Thirty-Four

Quell

“Quell!” Her brows kiss as she takes in the ruined room. “I’ve been looking for you!” Adola is covered in scrapes and bruises, but two shiny pins gleam on her collar. She scans me up and down. “I’ve been so worried. Are you alright?”

I search for the words but everything that comes to mind feels impossible to say out loud. All I can manage is to hold out the nearly shredded pink handbag.

She eyes it in confusion.

“My mother’s things,” I choke. “The wolves.”

She gasps, then grabs my hand. “We have to get out of here before Charlie gets back.”

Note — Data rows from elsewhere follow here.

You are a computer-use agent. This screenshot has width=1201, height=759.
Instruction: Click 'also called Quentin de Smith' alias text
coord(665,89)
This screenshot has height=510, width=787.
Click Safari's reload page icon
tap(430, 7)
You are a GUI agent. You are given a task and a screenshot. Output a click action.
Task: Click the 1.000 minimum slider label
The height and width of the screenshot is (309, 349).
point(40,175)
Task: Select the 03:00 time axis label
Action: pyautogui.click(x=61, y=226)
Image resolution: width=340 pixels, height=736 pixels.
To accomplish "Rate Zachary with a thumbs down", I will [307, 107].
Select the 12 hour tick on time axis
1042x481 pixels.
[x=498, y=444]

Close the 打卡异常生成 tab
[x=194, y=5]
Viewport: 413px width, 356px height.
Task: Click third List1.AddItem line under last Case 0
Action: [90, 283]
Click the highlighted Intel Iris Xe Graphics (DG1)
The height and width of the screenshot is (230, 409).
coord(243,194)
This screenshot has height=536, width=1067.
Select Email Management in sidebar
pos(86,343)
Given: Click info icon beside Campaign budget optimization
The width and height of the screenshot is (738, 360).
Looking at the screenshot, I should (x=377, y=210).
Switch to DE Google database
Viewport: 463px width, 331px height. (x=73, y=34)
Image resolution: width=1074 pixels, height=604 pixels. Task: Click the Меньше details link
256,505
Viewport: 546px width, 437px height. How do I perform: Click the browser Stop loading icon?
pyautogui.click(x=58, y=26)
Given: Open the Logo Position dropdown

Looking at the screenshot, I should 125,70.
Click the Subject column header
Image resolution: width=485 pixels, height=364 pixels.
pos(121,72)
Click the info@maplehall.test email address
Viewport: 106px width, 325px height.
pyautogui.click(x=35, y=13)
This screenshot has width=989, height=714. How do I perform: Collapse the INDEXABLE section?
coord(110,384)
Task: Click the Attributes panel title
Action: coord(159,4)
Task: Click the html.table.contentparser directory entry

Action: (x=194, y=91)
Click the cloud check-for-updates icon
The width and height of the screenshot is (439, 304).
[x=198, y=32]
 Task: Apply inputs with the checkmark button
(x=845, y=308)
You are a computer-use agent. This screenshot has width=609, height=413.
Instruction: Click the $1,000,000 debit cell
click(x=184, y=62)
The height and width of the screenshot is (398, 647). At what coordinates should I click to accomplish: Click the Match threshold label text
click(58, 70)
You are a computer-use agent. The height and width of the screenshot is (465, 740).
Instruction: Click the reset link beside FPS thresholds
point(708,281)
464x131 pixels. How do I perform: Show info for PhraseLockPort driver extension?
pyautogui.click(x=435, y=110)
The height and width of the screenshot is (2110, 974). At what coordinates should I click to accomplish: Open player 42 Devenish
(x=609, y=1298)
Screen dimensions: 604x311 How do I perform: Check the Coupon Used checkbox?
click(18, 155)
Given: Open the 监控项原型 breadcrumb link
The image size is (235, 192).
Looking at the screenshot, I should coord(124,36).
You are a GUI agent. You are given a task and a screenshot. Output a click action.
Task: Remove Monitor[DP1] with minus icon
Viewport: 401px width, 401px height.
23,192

The trip through the forest is a blur. In the distance, the commotion of loud revelry rattles beneath a tent strung with lights. But, given what I know, they may as well be floodlights on a graveyard. Once we’re inside Hartsboro, Adola leads me upstairs to her room. She checks that we haven’t been followed before closing us inside and turning the door’s dead bolt. I pull out the note from the guesthouse and study the handwriting again. I’m going to find out who wrote this.

“What happened?” She examines what’s left of the pink bag, which I’ve dropped on the ground. Her mouth moves, but I don’t hear what she says. Then somehow I’m sitting down.

“Quell, please talk.” She hugs around herself, eyeing the bruises on my hands. “I want to help.”

“She’s dead. Ripped apart by—” The words lodge in my throat. “I think someone sent her to be killed.” I show her the note.

Adola reads it and her brows draw together. There’s a glint of real sadness in her eyes. She stares off.

A tightness tries to well up in my chest, but I stand and pace, stoking my rage instead. Someone did this. When I find them, they’re dead. My toushana, still weakened, stirs. There aren’t many potential culprits. It was someone here, with guesthouse access. Someone who talked to my mom enough for her to believe they were trying to help her. I read the words again.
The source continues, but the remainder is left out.